• Problem to solve
Restate each entry below word for word, without skipping any.

• Source data

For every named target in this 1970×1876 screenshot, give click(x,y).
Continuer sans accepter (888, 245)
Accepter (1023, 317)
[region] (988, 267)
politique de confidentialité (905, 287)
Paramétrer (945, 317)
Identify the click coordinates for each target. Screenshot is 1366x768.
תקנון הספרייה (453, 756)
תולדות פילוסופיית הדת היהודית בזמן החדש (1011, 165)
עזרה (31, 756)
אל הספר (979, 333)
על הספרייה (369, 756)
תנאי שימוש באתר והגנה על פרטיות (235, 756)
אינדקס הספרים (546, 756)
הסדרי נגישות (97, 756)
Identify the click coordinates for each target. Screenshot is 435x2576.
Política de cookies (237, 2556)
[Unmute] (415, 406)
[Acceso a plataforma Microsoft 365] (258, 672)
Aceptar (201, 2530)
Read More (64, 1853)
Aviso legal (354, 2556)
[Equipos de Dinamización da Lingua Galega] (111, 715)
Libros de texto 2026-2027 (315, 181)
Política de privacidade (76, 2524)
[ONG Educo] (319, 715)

• Answer to this task
For every named target in this 1970×1876 screenshot, give click(x,y).
Continuer sans accepter (888, 245)
Accepter (1023, 317)
[region] (988, 267)
politique de confidentialité (905, 287)
Paramétrer (945, 317)
Identify the click coordinates for each target. Screenshot is 1366x768.
תקנון הספרייה (453, 756)
תולדות פילוסופיית הדת היהודית בזמן החדש (1011, 165)
עזרה (31, 756)
אל הספר (979, 333)
על הספרייה (369, 756)
תנאי שימוש באתר והגנה על פרטיות (235, 756)
אינדקס הספרים (546, 756)
הסדרי נגישות (97, 756)
Identify the click coordinates for each target. Screenshot is 435x2576.
Política de cookies (237, 2556)
[Unmute] (415, 406)
[Acceso a plataforma Microsoft 365] (258, 672)
Aceptar (201, 2530)
Read More (64, 1853)
Aviso legal (354, 2556)
[Equipos de Dinamización da Lingua Galega] (111, 715)
Libros de texto 2026-2027 (315, 181)
Política de privacidade (76, 2524)
[ONG Educo] (319, 715)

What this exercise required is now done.